I had no answer for that. And people like me, who fully support our military presence in Iraq and Afghanistan, are tired of the indefensible topic of torture. You simply cannot be a real American, and you certainly can’t call yourself a Christian, and support torture. Throughout our history we have opposed it not only because of what it does to the victim, but also because of what it does to those who employ it. In terms of getting information, it is vastly ineffective. In terms of what it does to our image of ourselves, and the image that others have of us, it is devastating.

What others think of us matters in our pursuit of peace. As early as 1803, during America’s war with the Barbary pirates, Capt. William Bainbridge, who stressed “lenity” and “humanity,” said of the capture of a Moroccan man-o'-war crew, “I sincerely hope that this capture may be productive of good effects to the U.S. … to impress on their mind a favorable opinion of the American character.”
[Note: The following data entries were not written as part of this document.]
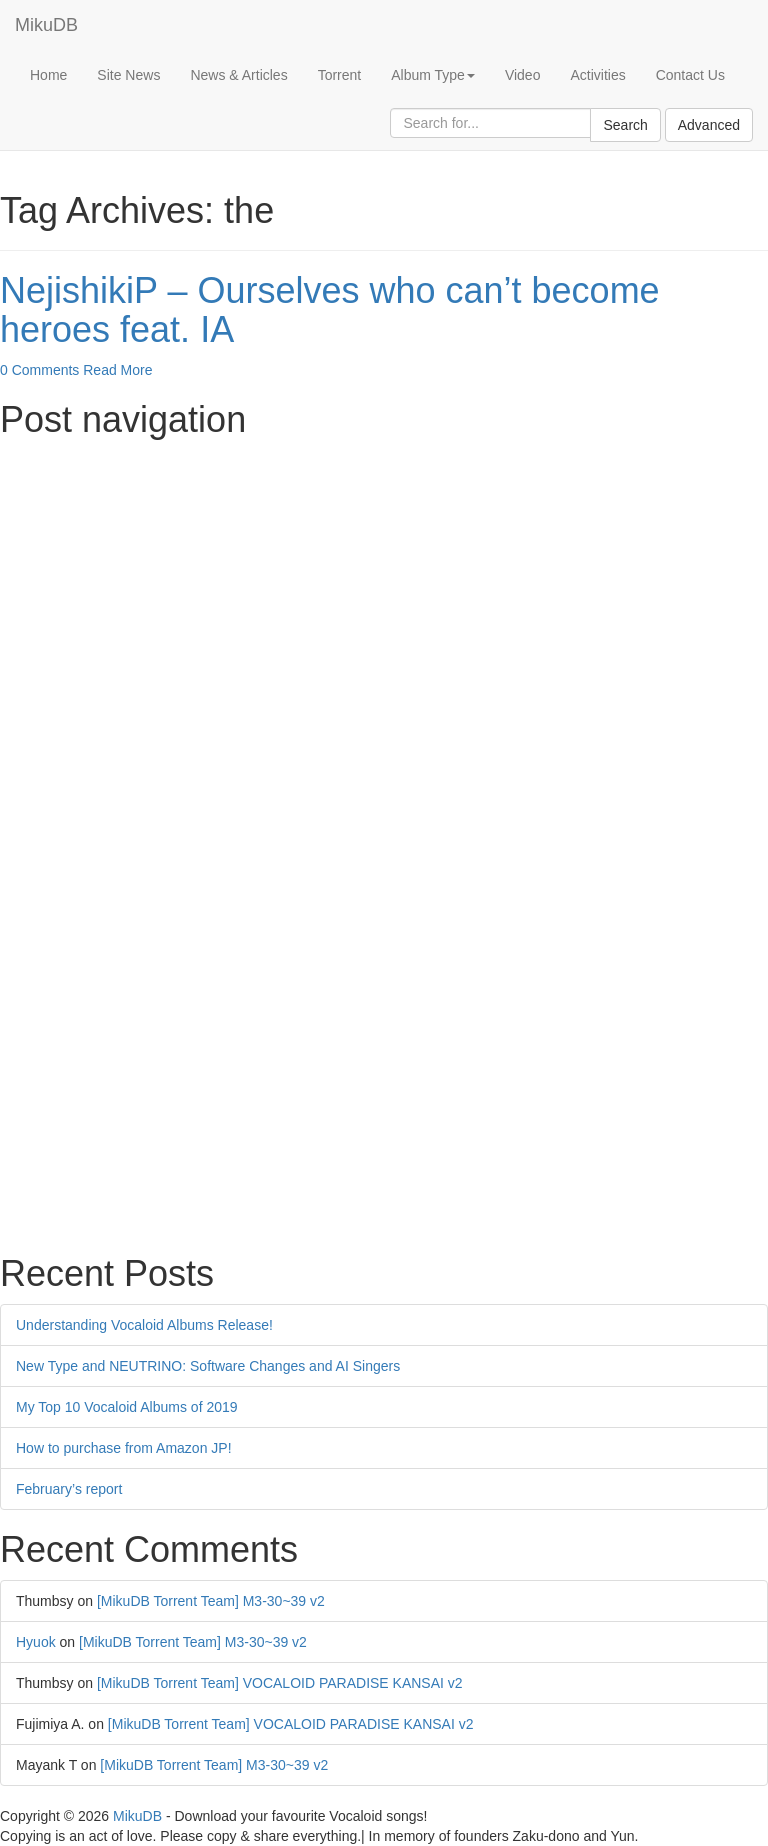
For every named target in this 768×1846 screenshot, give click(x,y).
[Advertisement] (384, 589)
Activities (597, 75)
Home (48, 75)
That tradition continued through WWII. My father used to tell me stories about how he and his fellow Marines would play checkers or poker with their Japanese prisoners, sometimes playing for the high stakes of an American candy bar. My father gained a great understanding and compassion for the Japanese, and the prisoners he guarded came to know the true nature of Americans. The humane way in which those prisoners were treated by their American captors destroyed all the propaganda they had been fed by their Emperor’s minions. I suspect that my father and his fellow soldiers got more information out of their prisoners through such interactions than our military has won through a hundred waterboarding sessions.

There are those who would say that there is no comparison between the Japanese soldiers of 1943 and suspected members of al-Qaida in 2008. But who the prisoner is or isn’t is entirely irrelevant—what matters is who our soldiers are. They are Americans, and torture is not the American way. And if you believe in God, you can’t possibly believe it’s His way, either. SP

COMMENTS

Commentby Joseph | Monday, February 11, 2008, 10:50 PM

Well said. As a former Marine, I am appalled that our country has used such tactics. We should treat our prisoners as we would hope they would treat us. By engaging in such activity, we unfortunately give license to our enemies, current and futrue, to treat us in a like manner. Coulter is a fool. She should walk a mile in John McCain's shoes.